§ **Entries supplied**
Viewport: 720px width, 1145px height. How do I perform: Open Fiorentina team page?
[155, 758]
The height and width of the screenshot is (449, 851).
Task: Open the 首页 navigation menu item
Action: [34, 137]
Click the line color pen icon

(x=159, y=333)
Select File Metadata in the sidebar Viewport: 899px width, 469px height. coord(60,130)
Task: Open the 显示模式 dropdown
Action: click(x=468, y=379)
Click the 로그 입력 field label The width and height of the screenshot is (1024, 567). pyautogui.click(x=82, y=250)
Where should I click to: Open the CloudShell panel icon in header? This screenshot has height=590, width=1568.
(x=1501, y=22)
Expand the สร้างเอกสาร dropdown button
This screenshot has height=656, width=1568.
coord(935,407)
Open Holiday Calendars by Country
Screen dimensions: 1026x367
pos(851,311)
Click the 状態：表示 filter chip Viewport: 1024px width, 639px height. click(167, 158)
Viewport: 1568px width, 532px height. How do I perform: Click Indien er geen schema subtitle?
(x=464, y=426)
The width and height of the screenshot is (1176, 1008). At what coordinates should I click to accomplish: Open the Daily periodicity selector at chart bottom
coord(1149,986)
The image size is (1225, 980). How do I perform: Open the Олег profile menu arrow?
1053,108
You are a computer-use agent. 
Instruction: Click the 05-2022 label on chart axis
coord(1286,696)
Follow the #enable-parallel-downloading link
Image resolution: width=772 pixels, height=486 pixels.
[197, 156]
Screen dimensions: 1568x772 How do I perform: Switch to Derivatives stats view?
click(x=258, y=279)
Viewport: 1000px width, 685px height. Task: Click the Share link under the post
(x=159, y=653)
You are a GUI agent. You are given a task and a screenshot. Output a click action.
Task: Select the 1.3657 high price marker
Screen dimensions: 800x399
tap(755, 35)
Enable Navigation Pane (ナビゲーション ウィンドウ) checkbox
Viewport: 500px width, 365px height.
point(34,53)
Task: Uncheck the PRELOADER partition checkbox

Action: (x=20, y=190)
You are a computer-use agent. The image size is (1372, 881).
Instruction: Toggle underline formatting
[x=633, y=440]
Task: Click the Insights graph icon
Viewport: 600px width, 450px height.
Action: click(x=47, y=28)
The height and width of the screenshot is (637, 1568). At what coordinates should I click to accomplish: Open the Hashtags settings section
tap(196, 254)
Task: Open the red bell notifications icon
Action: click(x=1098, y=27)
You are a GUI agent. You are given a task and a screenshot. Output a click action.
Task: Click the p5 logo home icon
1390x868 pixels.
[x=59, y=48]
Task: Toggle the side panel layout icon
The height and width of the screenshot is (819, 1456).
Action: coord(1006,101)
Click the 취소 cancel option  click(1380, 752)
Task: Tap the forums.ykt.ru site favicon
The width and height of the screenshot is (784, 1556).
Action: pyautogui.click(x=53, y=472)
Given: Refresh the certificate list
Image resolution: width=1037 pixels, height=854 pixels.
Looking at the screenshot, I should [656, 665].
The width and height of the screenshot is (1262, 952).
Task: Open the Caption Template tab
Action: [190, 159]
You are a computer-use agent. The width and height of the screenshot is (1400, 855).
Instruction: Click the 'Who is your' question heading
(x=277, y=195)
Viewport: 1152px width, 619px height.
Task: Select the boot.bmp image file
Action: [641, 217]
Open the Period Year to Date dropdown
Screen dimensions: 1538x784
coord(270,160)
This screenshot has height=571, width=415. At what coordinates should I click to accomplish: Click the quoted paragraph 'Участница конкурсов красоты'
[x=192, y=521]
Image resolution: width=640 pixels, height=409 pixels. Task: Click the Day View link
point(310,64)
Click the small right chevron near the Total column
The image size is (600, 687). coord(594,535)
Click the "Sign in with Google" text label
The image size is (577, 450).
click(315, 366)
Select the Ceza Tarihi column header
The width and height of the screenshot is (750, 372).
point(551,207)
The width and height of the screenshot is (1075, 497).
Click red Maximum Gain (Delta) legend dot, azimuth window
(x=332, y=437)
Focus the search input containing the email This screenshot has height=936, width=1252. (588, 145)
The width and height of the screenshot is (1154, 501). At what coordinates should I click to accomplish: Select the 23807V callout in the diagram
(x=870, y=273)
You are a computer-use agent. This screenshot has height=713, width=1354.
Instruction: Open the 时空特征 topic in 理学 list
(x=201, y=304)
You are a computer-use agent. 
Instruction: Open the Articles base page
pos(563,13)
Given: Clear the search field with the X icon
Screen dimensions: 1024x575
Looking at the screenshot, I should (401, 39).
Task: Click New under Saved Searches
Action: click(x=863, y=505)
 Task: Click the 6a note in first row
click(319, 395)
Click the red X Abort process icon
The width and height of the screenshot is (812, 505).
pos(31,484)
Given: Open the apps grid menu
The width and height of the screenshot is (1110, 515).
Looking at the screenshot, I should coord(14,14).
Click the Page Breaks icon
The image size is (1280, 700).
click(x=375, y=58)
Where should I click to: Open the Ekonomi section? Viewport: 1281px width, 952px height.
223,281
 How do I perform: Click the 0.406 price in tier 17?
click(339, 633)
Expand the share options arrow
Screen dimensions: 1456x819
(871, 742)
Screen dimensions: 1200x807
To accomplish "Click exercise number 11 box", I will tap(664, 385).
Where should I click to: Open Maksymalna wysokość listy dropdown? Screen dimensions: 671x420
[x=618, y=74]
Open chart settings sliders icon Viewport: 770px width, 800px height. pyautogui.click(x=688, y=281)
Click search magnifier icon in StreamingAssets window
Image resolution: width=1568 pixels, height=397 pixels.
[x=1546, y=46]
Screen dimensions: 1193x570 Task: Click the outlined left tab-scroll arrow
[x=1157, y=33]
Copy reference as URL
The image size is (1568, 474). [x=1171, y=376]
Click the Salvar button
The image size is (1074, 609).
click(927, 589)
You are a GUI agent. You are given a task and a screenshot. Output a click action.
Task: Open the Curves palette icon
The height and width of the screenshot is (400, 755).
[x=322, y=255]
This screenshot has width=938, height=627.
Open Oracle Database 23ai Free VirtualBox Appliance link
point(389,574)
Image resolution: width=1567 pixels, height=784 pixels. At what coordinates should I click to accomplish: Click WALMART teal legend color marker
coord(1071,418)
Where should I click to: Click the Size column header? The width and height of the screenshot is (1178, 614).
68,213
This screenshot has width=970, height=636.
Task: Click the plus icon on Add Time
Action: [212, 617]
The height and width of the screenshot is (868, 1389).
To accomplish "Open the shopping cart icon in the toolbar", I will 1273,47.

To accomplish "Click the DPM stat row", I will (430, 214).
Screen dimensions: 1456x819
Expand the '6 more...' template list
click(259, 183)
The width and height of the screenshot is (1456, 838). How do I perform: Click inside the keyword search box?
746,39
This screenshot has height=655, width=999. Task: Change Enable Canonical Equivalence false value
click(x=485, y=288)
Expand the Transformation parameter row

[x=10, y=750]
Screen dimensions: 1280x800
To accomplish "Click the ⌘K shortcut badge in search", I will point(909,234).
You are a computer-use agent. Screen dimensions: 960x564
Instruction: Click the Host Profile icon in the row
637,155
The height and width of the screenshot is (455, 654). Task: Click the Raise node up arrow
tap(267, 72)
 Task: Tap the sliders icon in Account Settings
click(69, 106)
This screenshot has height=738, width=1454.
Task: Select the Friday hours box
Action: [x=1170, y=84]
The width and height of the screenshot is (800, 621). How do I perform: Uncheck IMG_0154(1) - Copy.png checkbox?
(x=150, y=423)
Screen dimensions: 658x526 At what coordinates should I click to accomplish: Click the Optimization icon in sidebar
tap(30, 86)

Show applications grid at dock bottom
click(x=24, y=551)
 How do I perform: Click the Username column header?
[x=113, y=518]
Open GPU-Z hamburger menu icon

§ **Problem to solve**
Which lines in the records above contain the string "header"? Copy each of them in full.

§ **Solution to this exercise**
Where should I click to: Open the CloudShell panel icon in header? This screenshot has height=590, width=1568.
Select the Ceza Tarihi column header
Where should I click to: Click the Size column header? The width and height of the screenshot is (1178, 614).
 How do I perform: Click the Username column header?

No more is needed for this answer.